There is currently no screening programme for the disease, so high-risk women are advised to have their ovaries and fallopian tubes removed.

In the trial on 4,348 women, cancers were detected earlier, when they should be easier to treat. However, it is not yet clear if the regular blood test would save lives.

Without screening, the only other option would be to keep an eye out for symptoms including: feeling constantly bloated; a swollen stomach; discomfort in the stomach or pelvic area; feeling full quickly when eating, or loss of appetite; and needing to urinate more often or more urgently than normal.

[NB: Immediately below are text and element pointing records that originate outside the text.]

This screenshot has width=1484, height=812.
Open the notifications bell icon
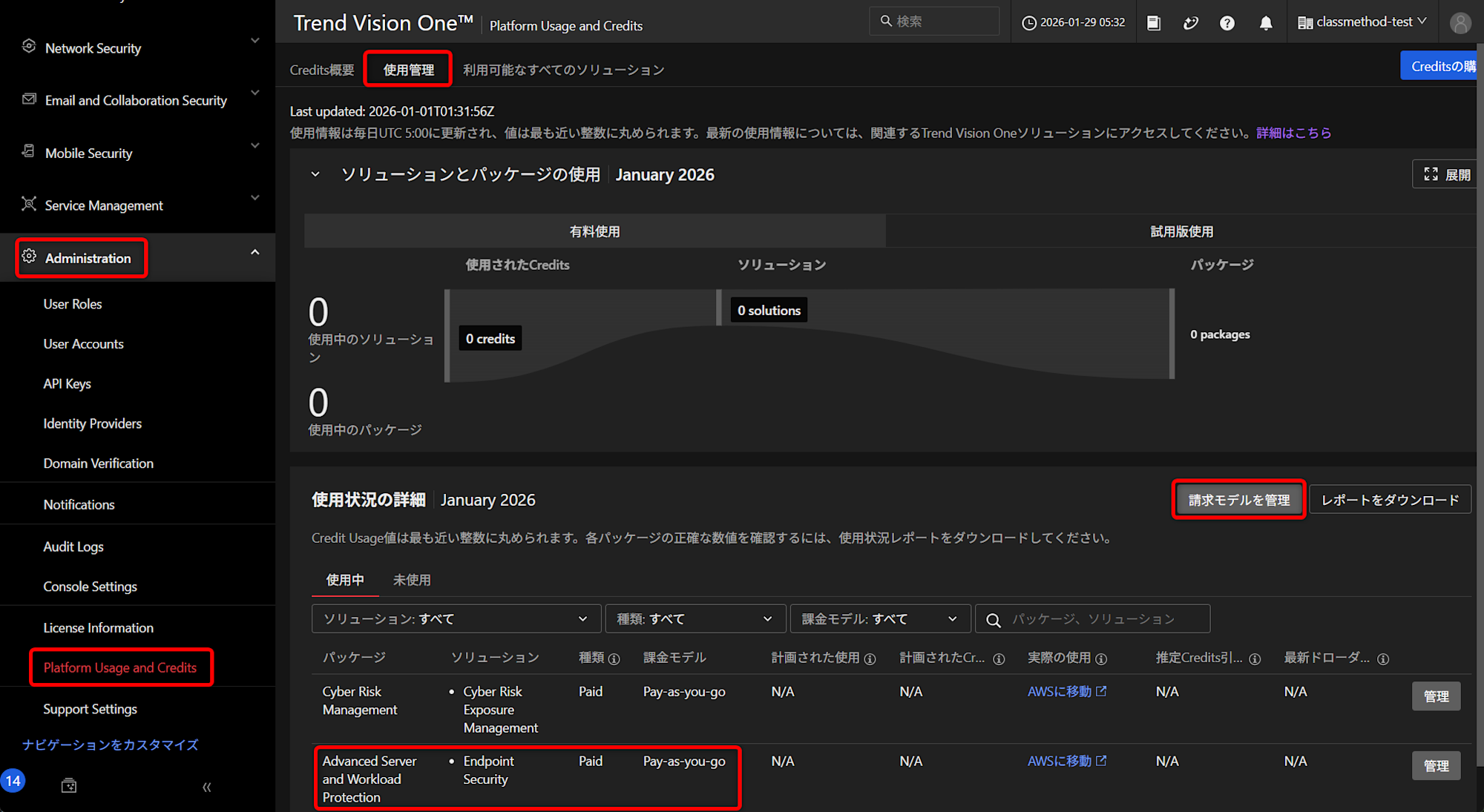tap(1266, 23)
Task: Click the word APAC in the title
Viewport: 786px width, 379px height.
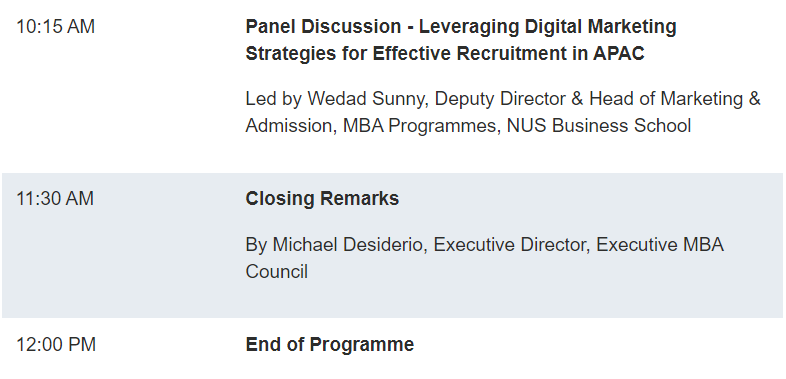Action: pyautogui.click(x=619, y=53)
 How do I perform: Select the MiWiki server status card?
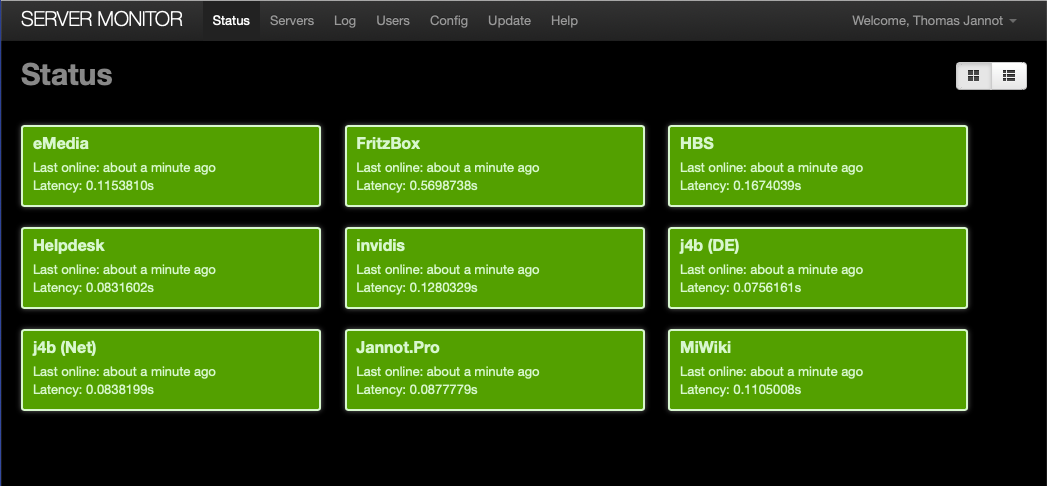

About two in every 100 women will develop ovarian cancer at some point in their life. But the study focused on women who faced a greater than one-in-10 chance. The trial, at 42 centres across the UK, monitored levels of a chemical called CA125 in women’s blood. Three times a year, doctors tracked changes in the levels of CA125, which is produced by ovarian tissue, to see if levels became elevated – a sign of cancer.  The women also had annual scans, and surgery if doctors thought cancer was likely.

During three years of screening and the year after the last test, 19 cancers were detected. Ten of them were at an early stage. In the five years after that, 18 more ovarian cancers were detected. But now only one of them was at an early stage. The key principle of all cancer treatment is the earlier the tumour is found, the better the chances are of survival.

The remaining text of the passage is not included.